Dagegen hat die Anmelderin insoweit Beschwerde eingelegt, als die angemeldete Marke für die Dienstleistungen

"Klasse 35: Werbung, nämlich Dienstleistungen einer Werbeagentur; Online-Werbung in einem Computernetzwerk, nämlich Präsentation von Firmen im Internet und anderen Medien; Sponsoring in Form von Werbung; Werbung im Internet für Dritte, Kundengewinnung und -pflege durch Versandwerbung (Mailing); Verbreitung von Werbeanzeigen; Verfassen von Werbetexten für Dritte;

Klasse 41: online angebotene Spieldienstleistungen"
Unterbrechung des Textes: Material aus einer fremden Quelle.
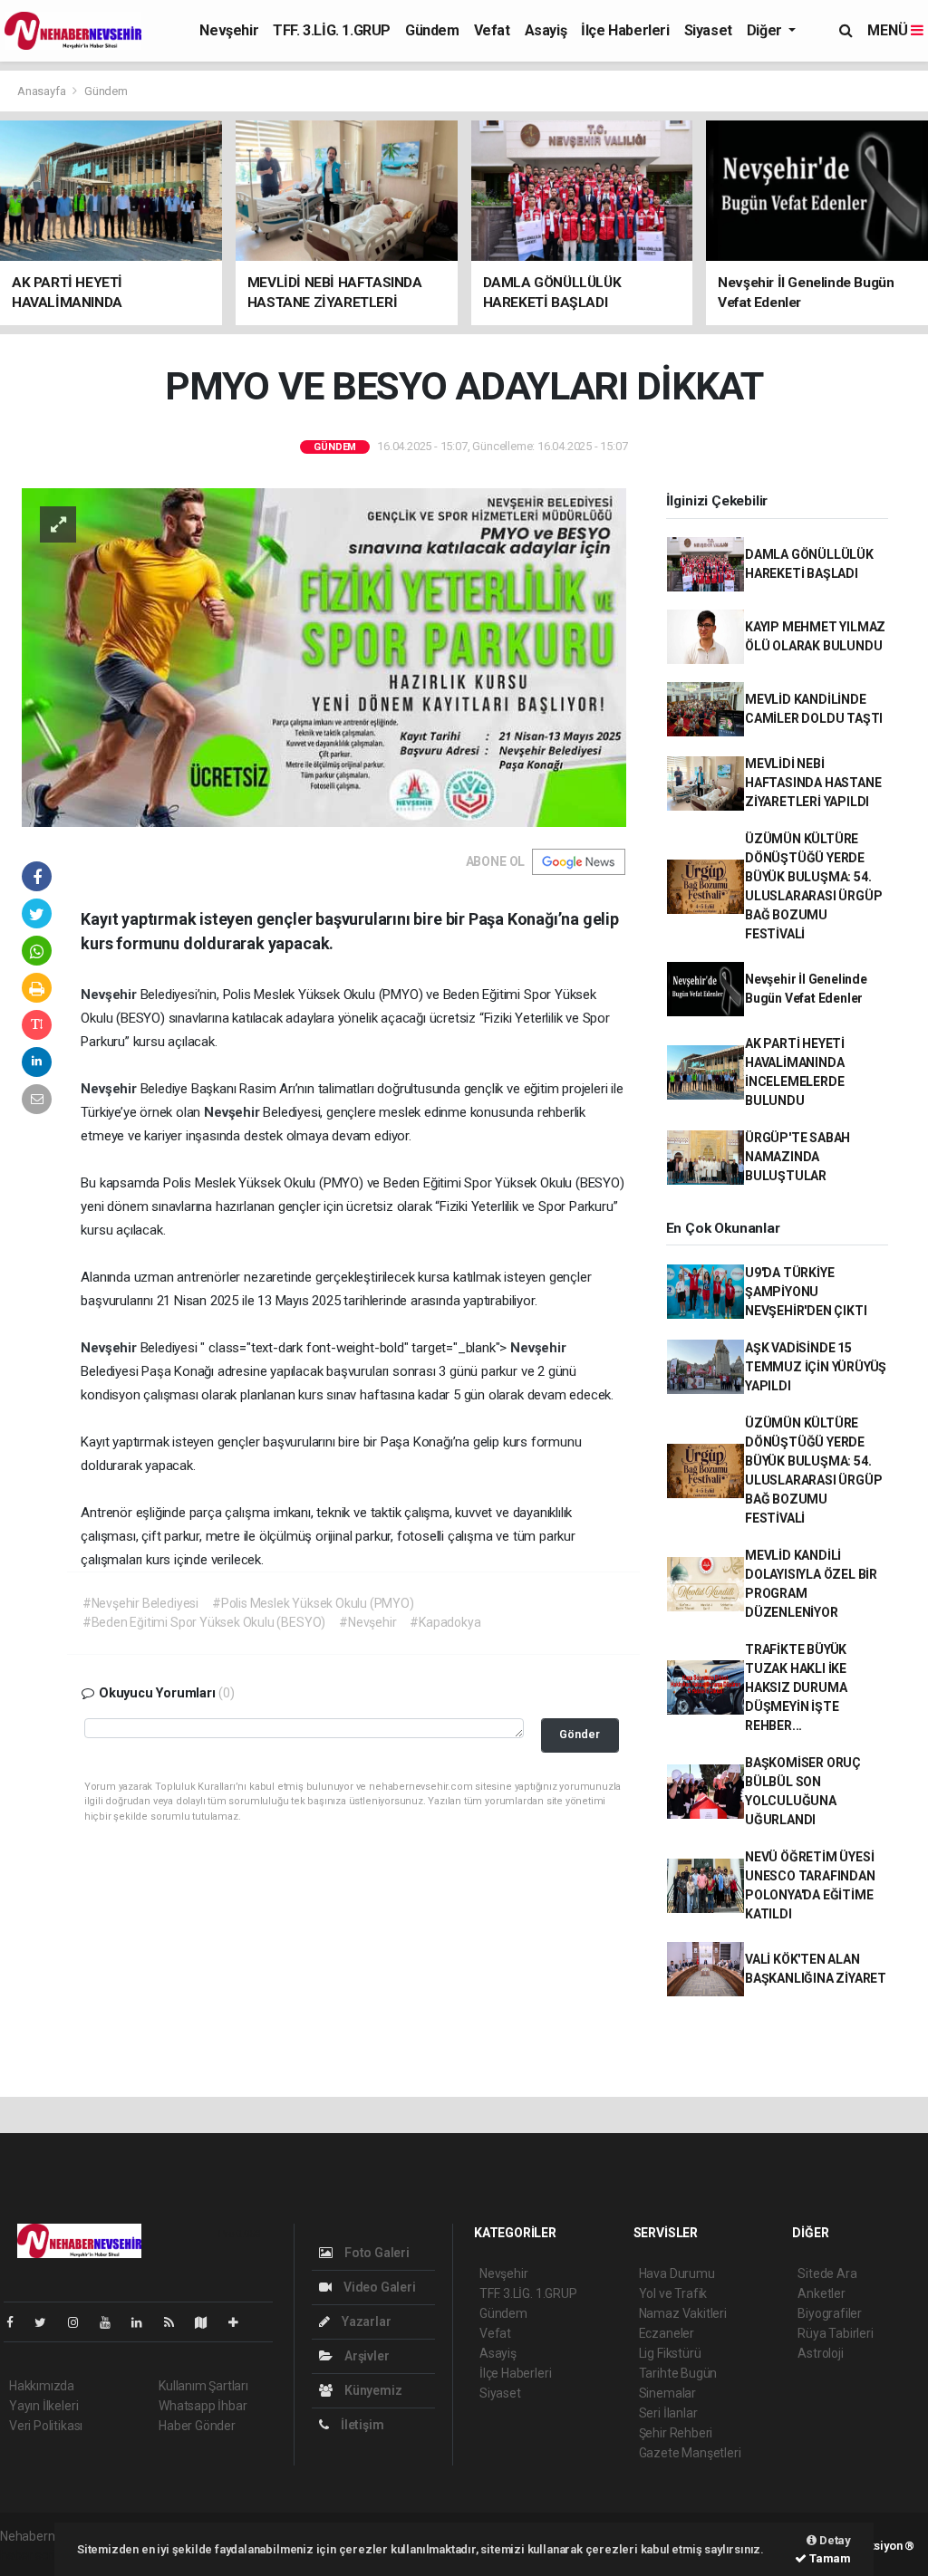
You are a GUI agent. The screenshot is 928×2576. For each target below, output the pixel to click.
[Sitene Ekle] (240, 2322)
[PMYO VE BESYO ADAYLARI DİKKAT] (324, 656)
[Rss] (176, 2322)
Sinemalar (667, 2393)
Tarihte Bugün (678, 2373)
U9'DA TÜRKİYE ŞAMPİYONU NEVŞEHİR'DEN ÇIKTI (806, 1291)
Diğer (766, 30)
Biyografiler (830, 2313)
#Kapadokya (445, 1622)
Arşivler (365, 2356)
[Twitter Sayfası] (47, 2322)
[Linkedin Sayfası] (144, 2322)
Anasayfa (42, 91)
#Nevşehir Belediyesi (140, 1603)
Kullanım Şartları (203, 2386)
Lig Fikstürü (670, 2353)
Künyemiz (371, 2390)
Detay (834, 2540)
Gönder (579, 1734)
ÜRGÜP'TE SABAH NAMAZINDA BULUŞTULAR (797, 1156)
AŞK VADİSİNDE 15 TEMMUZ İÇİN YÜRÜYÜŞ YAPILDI (815, 1367)
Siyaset (708, 30)
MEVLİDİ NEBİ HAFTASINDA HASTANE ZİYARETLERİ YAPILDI (813, 782)
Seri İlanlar (668, 2413)
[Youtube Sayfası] (112, 2322)
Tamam (829, 2558)
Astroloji (820, 2353)
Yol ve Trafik (673, 2293)
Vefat (492, 30)
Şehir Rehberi (676, 2433)
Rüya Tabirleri (835, 2333)
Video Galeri (378, 2287)
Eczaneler (666, 2333)
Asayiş (546, 30)
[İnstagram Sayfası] (80, 2322)
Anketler (821, 2293)
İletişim (360, 2424)
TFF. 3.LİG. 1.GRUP (332, 30)
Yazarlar (365, 2321)
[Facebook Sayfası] (17, 2322)
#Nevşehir (367, 1622)
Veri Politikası (45, 2425)
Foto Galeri (376, 2252)
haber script (33, 2555)
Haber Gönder (197, 2425)
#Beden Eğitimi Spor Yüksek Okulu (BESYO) (203, 1622)
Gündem (432, 30)
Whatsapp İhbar (202, 2405)
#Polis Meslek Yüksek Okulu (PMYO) (313, 1603)
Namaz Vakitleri (683, 2313)
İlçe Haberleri (625, 30)
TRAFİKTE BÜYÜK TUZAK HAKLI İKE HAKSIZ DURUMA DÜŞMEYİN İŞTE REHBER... (796, 1687)
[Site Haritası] (208, 2322)
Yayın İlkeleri (43, 2405)
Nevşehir (228, 30)
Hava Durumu (677, 2273)
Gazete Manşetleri (690, 2453)
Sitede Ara (827, 2273)
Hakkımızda (41, 2386)
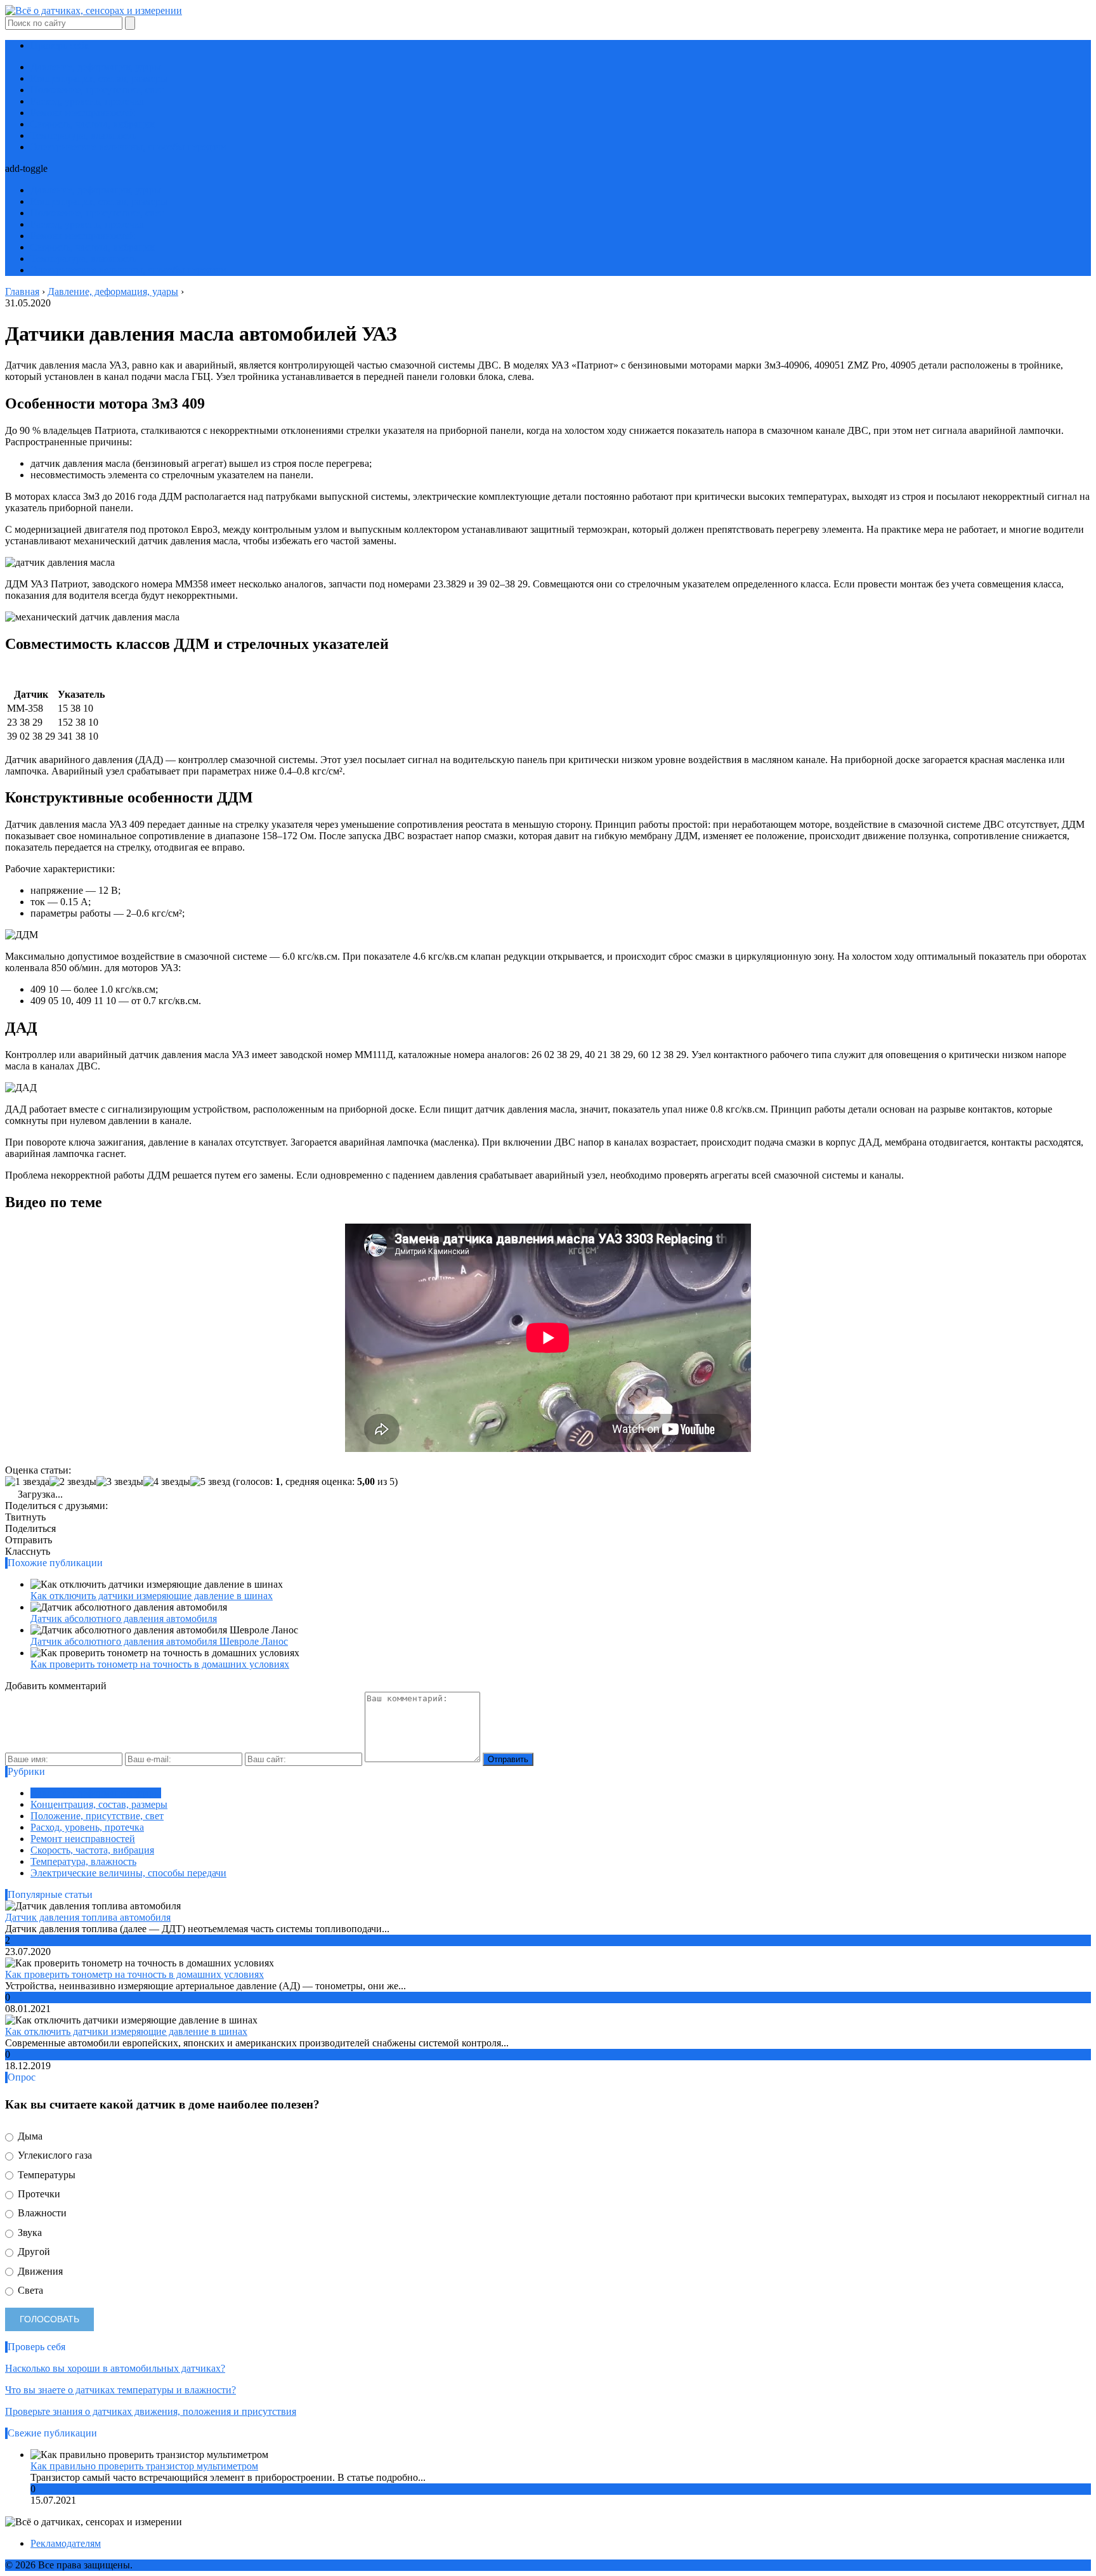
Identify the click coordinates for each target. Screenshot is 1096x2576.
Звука (28, 2232)
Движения (39, 2271)
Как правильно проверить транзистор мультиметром (144, 2466)
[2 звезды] (72, 1481)
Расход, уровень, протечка (87, 101)
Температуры (45, 2174)
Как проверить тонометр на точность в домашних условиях (159, 1664)
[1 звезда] (27, 1481)
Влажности (41, 2212)
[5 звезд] (210, 1481)
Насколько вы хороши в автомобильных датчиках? (115, 2368)
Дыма (28, 2136)
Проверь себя (59, 45)
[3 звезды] (119, 1481)
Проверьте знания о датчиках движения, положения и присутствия (150, 2411)
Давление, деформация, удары (95, 67)
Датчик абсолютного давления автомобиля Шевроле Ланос (159, 1641)
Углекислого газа (53, 2155)
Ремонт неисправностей (82, 112)
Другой (32, 2251)
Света (29, 2290)
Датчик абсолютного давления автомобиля (123, 1618)
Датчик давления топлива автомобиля (88, 1917)
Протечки (37, 2193)
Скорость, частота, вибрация (92, 124)
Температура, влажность (83, 135)
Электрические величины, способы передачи (128, 146)
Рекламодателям (65, 2543)
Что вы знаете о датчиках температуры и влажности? (120, 2389)
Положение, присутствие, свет (97, 89)
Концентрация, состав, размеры (98, 78)
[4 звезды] (166, 1481)
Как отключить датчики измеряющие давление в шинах (151, 1595)
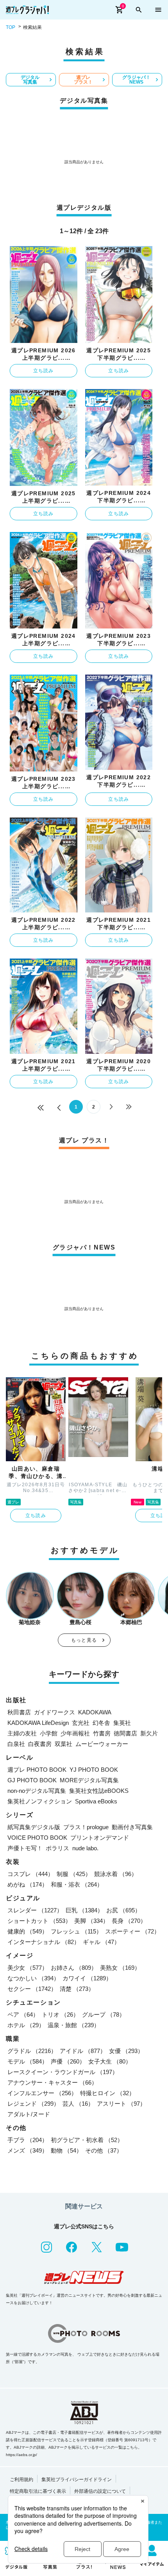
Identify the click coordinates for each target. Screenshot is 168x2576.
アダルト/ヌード (28, 2114)
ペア (23, 2014)
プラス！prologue (86, 1827)
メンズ (27, 2150)
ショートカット (39, 1920)
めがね (27, 1884)
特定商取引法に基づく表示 (38, 2491)
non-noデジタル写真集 (36, 1790)
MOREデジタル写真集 (89, 1780)
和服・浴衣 (77, 1884)
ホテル (26, 2025)
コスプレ (30, 1874)
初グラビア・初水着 (87, 2140)
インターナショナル (43, 1942)
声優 (68, 2061)
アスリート (121, 2103)
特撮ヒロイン (107, 2093)
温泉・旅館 (74, 2025)
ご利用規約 (21, 2479)
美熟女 (120, 1967)
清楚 (77, 1988)
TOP (10, 27)
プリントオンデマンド (99, 1837)
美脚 (91, 1920)
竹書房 (102, 1733)
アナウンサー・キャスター (52, 2082)
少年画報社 (75, 1733)
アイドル (83, 2051)
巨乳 (84, 1910)
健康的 (27, 1931)
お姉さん (74, 1967)
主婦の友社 (22, 1733)
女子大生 (109, 2061)
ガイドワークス (54, 1712)
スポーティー (132, 1931)
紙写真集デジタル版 (33, 1827)
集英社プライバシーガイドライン (76, 2479)
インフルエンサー (42, 2093)
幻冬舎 (101, 1722)
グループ (103, 2014)
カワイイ (87, 1978)
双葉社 (63, 1744)
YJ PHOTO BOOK (94, 1769)
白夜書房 (40, 1744)
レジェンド (33, 2103)
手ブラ (27, 2140)
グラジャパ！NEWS (136, 80)
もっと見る (84, 1640)
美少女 (27, 1967)
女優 (126, 2051)
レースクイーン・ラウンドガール (62, 2072)
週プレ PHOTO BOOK (36, 1769)
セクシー (32, 1988)
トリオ (60, 2014)
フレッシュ (76, 1931)
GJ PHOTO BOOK (32, 1780)
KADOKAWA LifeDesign (38, 1722)
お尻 (123, 1910)
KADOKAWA (94, 1712)
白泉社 (16, 1744)
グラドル (32, 2051)
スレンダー (35, 1910)
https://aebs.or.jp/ (21, 2455)
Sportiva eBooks (96, 1801)
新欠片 (149, 1733)
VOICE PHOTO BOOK (37, 1837)
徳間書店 (125, 1733)
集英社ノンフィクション (39, 1801)
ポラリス (57, 1848)
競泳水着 (115, 1874)
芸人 (78, 2103)
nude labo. (85, 1848)
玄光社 (80, 1722)
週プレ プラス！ (83, 80)
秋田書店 (19, 1712)
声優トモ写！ (25, 1848)
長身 (129, 1920)
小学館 (48, 1733)
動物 (66, 2150)
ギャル (101, 1942)
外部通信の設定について (100, 2491)
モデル (27, 2061)
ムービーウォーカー (101, 1744)
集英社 (122, 1722)
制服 (74, 1874)
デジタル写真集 (30, 80)
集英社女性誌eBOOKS (99, 1790)
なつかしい (33, 1978)
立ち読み (43, 370)
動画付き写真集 (132, 1827)
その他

zurückgewiesen worden ist.

Sie ist der Ansicht, dass zwar die in den angefochtenen Beschlüssen vertretene Interpretation der Einzelbegriffe "krass" und "news" nicht zu beanstanden sei, dass es sich bei der angemeldeten Wortkombination jedoch entgegen der Annahme der Markenstelle nicht um einen sprachüblichen, sondern um einen sprachregelwidrig gebildeten, zweisprachigen Begriff handele. Entgegen der Annahme der Markenstelle könne nicht davon ausgegangen werden, dass die jugendsprachliche Bedeutung des Wortes "krass" dem gesamten inländischen Verkehr bekannt sei.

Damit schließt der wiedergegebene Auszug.